# Information:
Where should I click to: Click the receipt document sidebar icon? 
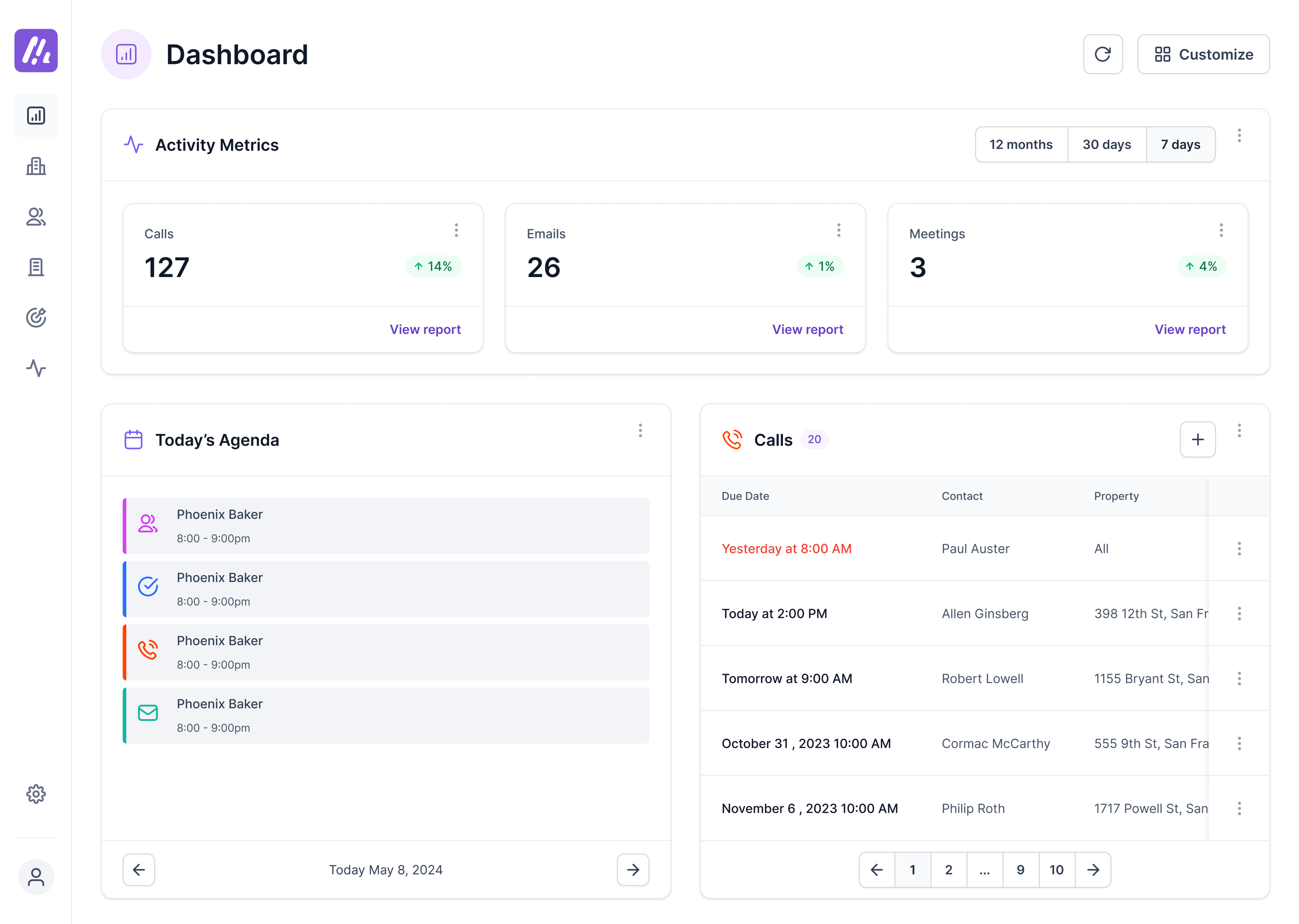point(36,267)
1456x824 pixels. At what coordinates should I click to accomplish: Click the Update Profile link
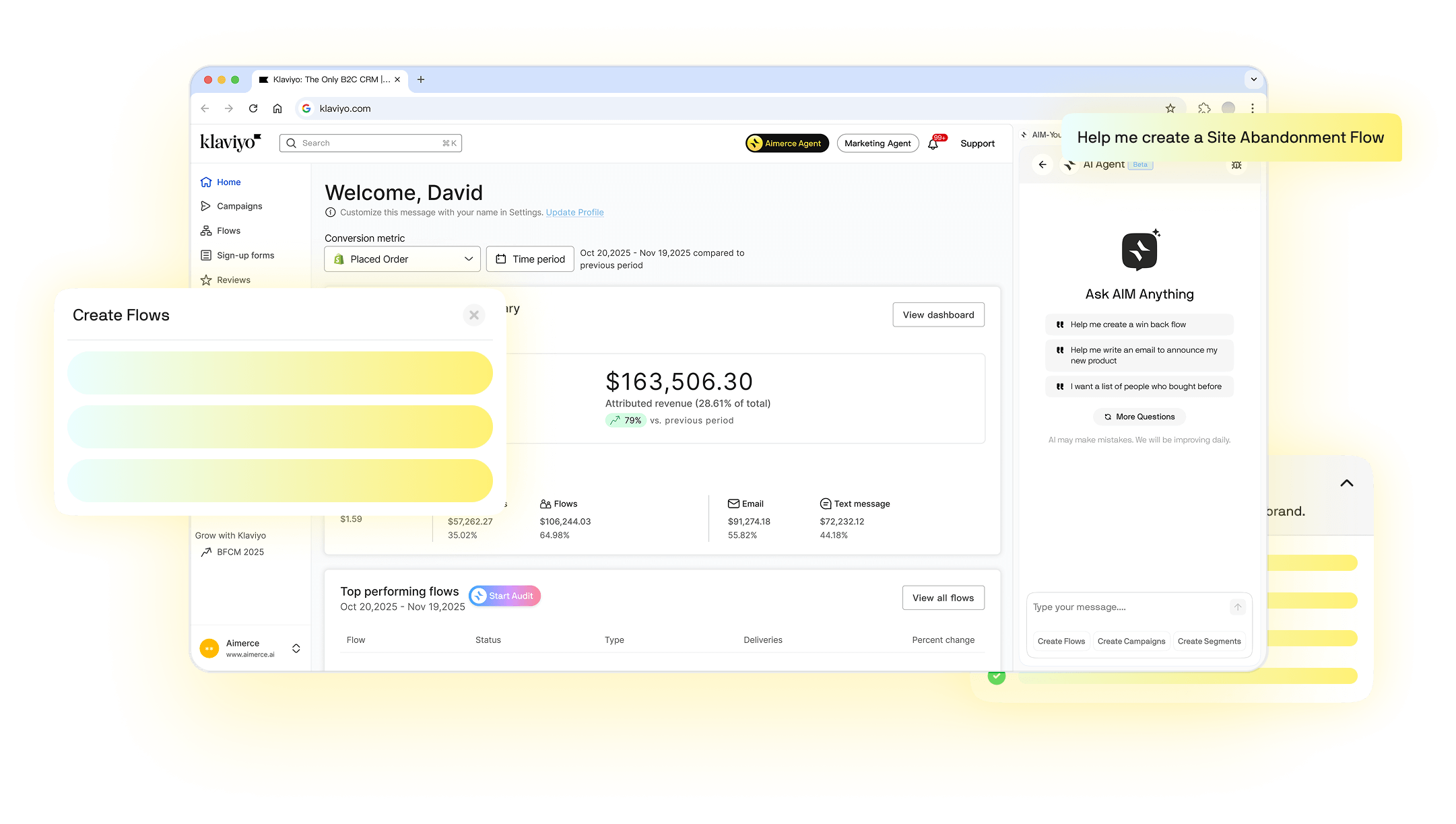[x=574, y=213]
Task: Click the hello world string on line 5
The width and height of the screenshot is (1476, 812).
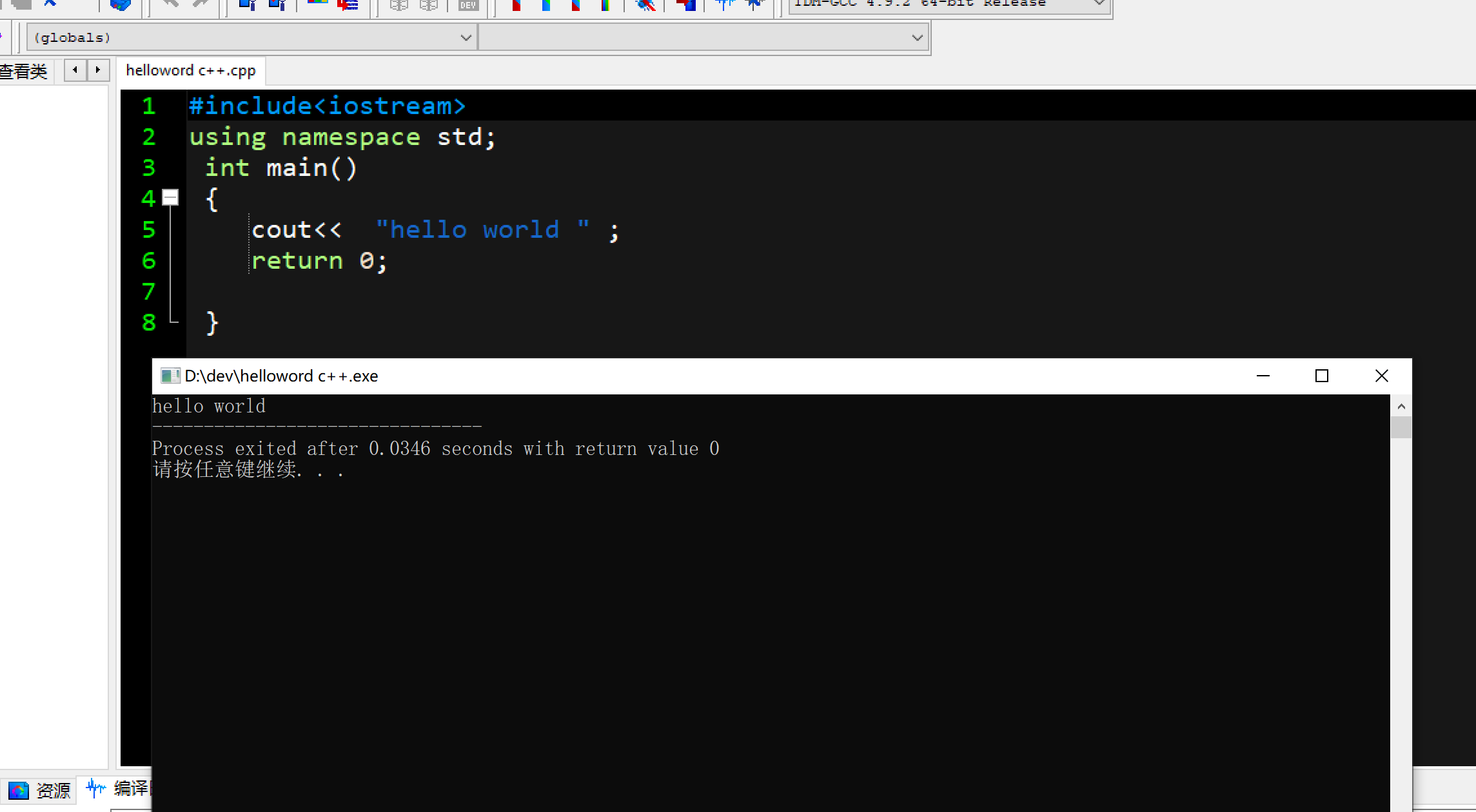Action: (482, 230)
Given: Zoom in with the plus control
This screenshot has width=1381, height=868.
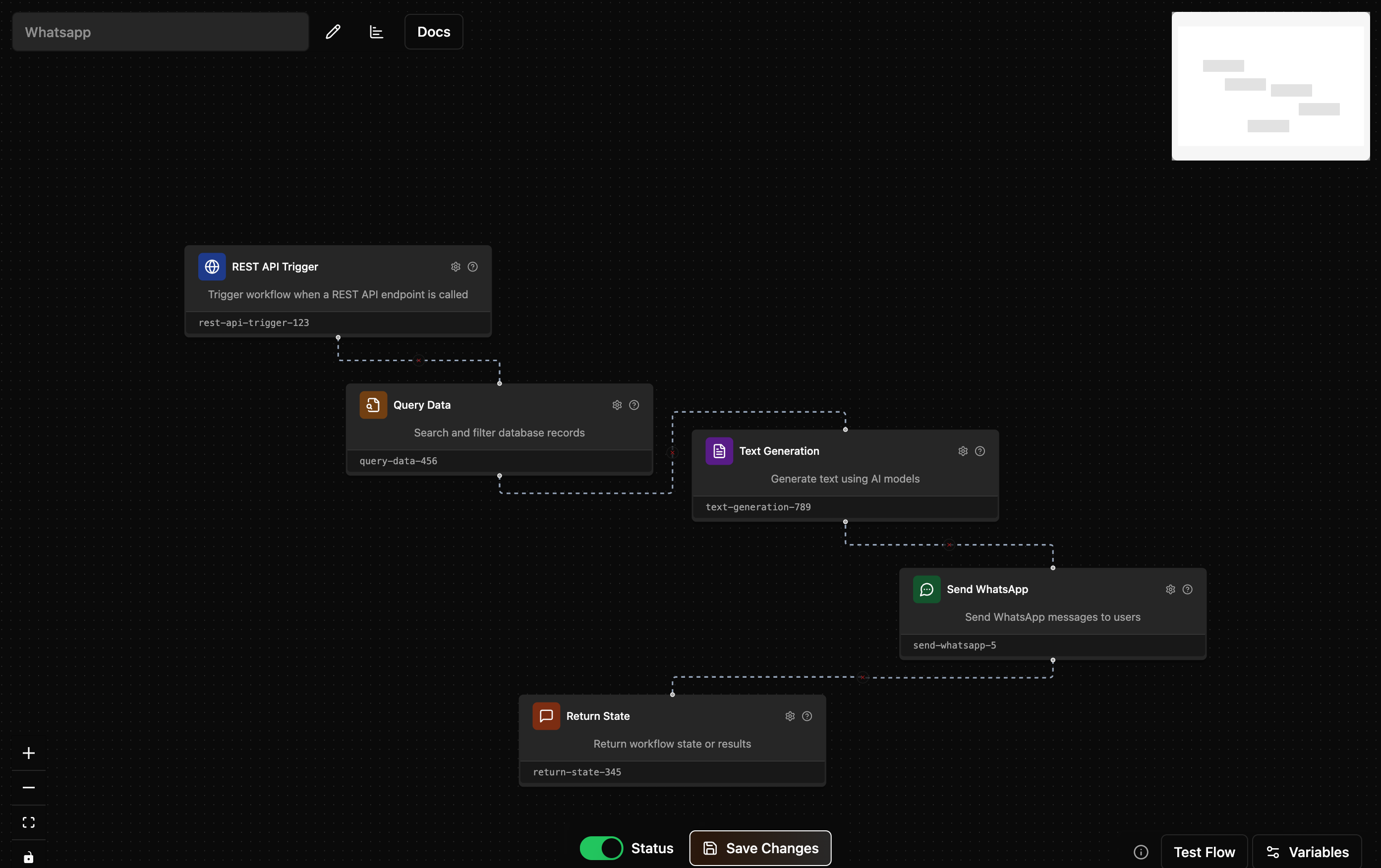Looking at the screenshot, I should point(29,753).
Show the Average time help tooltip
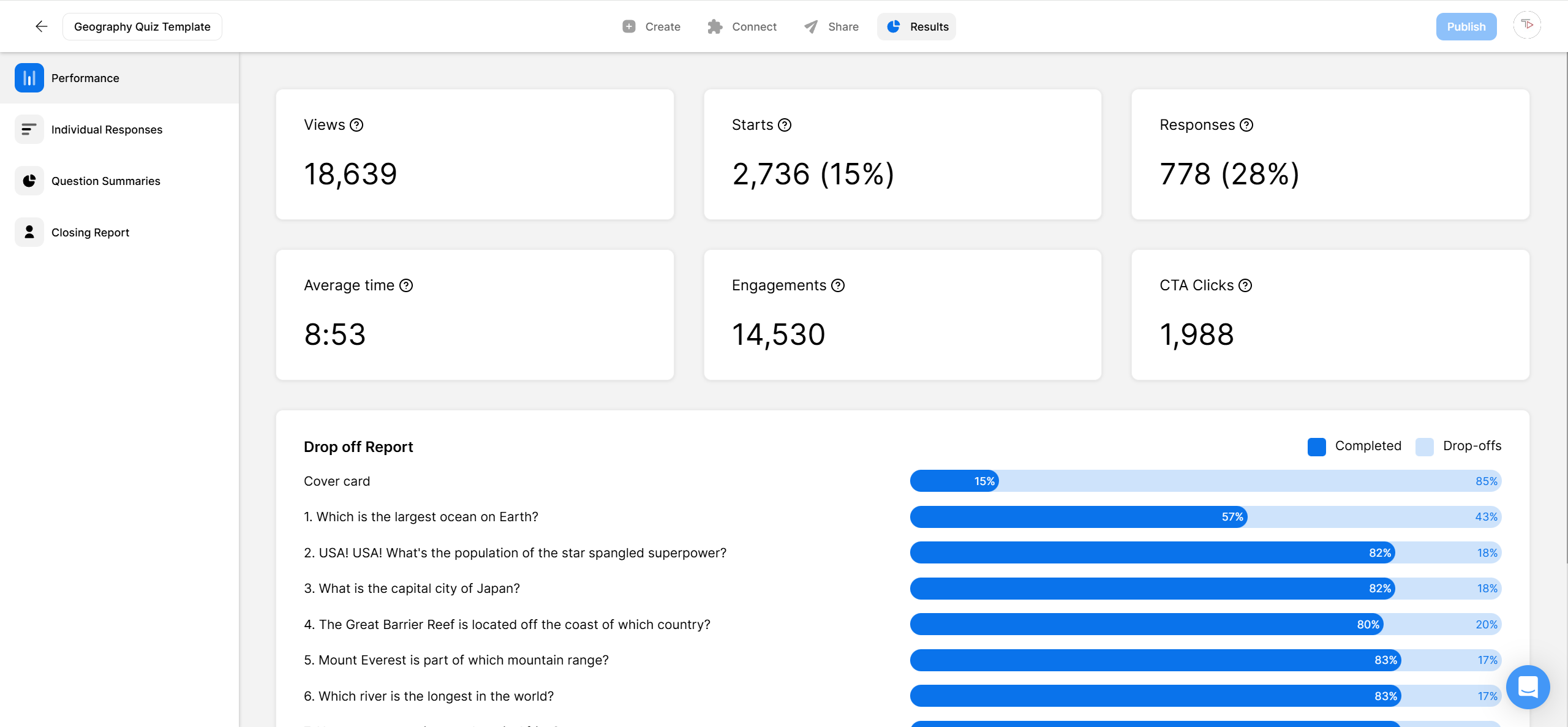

# What to work on:
Restate the listing word for word, pictures excluded.

# Written answer:
Where should I click to: Click the receipt document sidebar icon? 
point(36,267)
1456x824 pixels. At what coordinates should I click to accomplish: Click the Update Profile link
[x=574, y=213]
Task: Click the hello world string on line 5
The width and height of the screenshot is (1476, 812).
Action: (482, 230)
Given: Zoom in with the plus control
This screenshot has width=1381, height=868.
Looking at the screenshot, I should point(29,753).
Show the Average time help tooltip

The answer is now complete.